## PROBLEM STATEMENT
Copy out the lines from the start of the records through the line that contains "click(x=294, y=274)", including both ends, and leave out the pictures.

Entries on target coordinates
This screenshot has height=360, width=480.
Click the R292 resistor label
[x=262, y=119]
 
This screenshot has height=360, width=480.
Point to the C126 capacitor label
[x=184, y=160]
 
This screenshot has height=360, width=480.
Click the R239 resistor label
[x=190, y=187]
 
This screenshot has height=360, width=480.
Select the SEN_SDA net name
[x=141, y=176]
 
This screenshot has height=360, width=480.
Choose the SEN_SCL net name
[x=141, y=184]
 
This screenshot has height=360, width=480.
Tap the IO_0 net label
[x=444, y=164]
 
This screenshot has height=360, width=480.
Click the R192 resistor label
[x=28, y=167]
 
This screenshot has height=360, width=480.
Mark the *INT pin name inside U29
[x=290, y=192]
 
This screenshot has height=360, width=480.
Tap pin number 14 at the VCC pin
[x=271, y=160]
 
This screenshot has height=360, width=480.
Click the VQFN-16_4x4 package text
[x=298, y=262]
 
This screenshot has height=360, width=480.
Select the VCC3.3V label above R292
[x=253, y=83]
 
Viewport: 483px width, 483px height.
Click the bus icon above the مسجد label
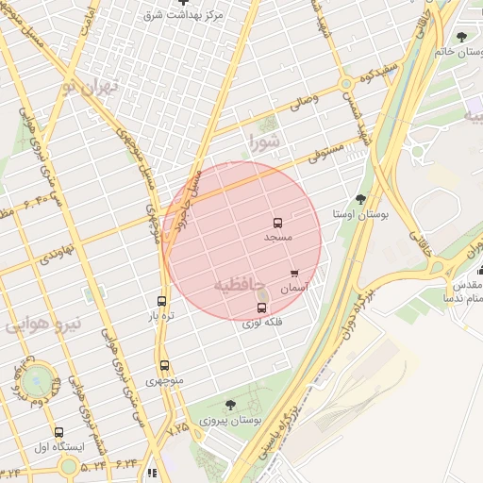click(x=277, y=224)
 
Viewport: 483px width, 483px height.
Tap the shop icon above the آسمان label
click(x=294, y=274)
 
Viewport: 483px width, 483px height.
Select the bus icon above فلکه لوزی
click(x=262, y=308)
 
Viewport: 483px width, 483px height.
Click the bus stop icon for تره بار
click(x=161, y=302)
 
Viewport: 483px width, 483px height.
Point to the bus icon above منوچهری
click(x=164, y=365)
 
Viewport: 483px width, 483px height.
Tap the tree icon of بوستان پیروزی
click(x=230, y=405)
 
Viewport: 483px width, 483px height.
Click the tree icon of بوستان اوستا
click(x=361, y=199)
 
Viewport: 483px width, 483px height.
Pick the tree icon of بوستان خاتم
click(x=461, y=38)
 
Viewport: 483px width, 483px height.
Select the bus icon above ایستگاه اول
click(x=59, y=431)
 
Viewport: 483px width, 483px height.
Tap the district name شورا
click(x=264, y=142)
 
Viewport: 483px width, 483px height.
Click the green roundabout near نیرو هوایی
click(x=38, y=381)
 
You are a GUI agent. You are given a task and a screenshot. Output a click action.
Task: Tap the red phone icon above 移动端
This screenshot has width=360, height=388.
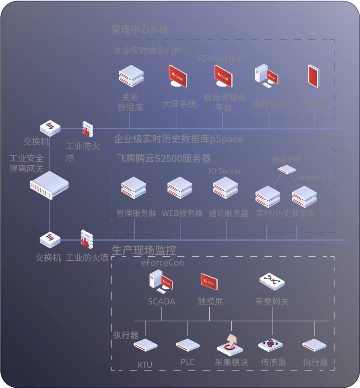pyautogui.click(x=314, y=76)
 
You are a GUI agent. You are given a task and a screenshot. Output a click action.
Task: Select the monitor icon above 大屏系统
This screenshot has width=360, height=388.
pyautogui.click(x=177, y=76)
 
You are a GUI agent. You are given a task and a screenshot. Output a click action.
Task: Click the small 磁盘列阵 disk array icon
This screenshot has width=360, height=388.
pyautogui.click(x=287, y=170)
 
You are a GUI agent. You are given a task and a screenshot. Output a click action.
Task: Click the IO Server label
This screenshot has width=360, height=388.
pyautogui.click(x=225, y=171)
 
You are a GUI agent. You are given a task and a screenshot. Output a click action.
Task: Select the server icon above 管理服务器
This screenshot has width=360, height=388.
pyautogui.click(x=134, y=188)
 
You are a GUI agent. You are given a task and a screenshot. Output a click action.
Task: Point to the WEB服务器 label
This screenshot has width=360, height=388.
pyautogui.click(x=182, y=213)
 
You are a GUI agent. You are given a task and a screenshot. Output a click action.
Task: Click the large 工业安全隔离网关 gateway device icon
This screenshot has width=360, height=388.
pyautogui.click(x=50, y=185)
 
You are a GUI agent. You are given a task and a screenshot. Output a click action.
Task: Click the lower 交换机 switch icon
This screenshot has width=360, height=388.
pyautogui.click(x=50, y=240)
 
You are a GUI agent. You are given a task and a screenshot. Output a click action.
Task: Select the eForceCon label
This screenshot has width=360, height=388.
pyautogui.click(x=163, y=263)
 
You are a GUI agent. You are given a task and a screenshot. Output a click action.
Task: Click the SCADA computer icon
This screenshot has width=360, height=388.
pyautogui.click(x=161, y=280)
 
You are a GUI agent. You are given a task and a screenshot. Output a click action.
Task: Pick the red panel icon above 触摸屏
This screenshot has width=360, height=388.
pyautogui.click(x=210, y=282)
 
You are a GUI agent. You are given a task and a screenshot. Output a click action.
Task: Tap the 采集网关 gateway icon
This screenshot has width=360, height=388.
pyautogui.click(x=272, y=281)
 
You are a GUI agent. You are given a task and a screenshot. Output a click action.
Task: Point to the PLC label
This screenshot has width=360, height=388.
pyautogui.click(x=187, y=362)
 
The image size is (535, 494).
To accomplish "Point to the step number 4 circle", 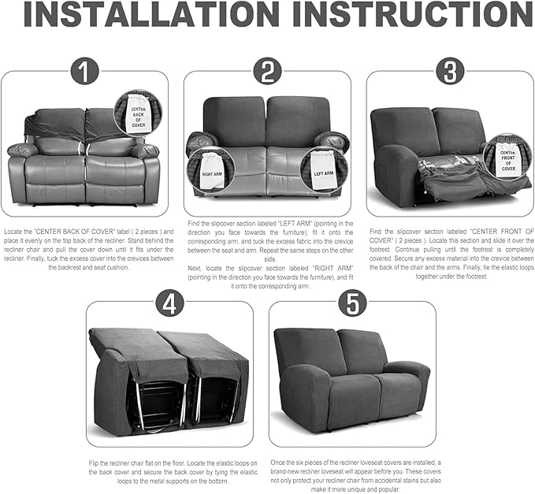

## RESULT
This screenshot has height=360, width=480.
Click the R292 resistor label
[x=262, y=119]
 
This screenshot has height=360, width=480.
Point to the C126 capacitor label
[x=184, y=160]
 
This screenshot has height=360, width=480.
Click the R239 resistor label
[x=190, y=187]
 
This screenshot has height=360, width=480.
Select the SEN_SDA net name
[x=141, y=176]
 
This screenshot has height=360, width=480.
Choose the SEN_SCL net name
[x=141, y=184]
 
This screenshot has height=360, width=480.
Tap the IO_0 net label
[x=444, y=164]
 
This screenshot has height=360, width=480.
Click the R192 resistor label
[x=28, y=167]
 
This screenshot has height=360, width=480.
Mark the *INT pin name inside U29
[x=290, y=192]
 
This screenshot has height=360, width=480.
Tap pin number 14 at the VCC pin
[x=271, y=160]
 
This screenshot has height=360, width=480.
Click the VQFN-16_4x4 package text
[x=298, y=262]
 
This screenshot has height=360, width=480.
Select the VCC3.3V label above R292
[x=253, y=83]
 
Viewport: 483px width, 483px height.
Click the bus icon above the مسجد label
click(x=277, y=224)
 
Viewport: 483px width, 483px height.
Tap the shop icon above the آسمان label
click(x=294, y=274)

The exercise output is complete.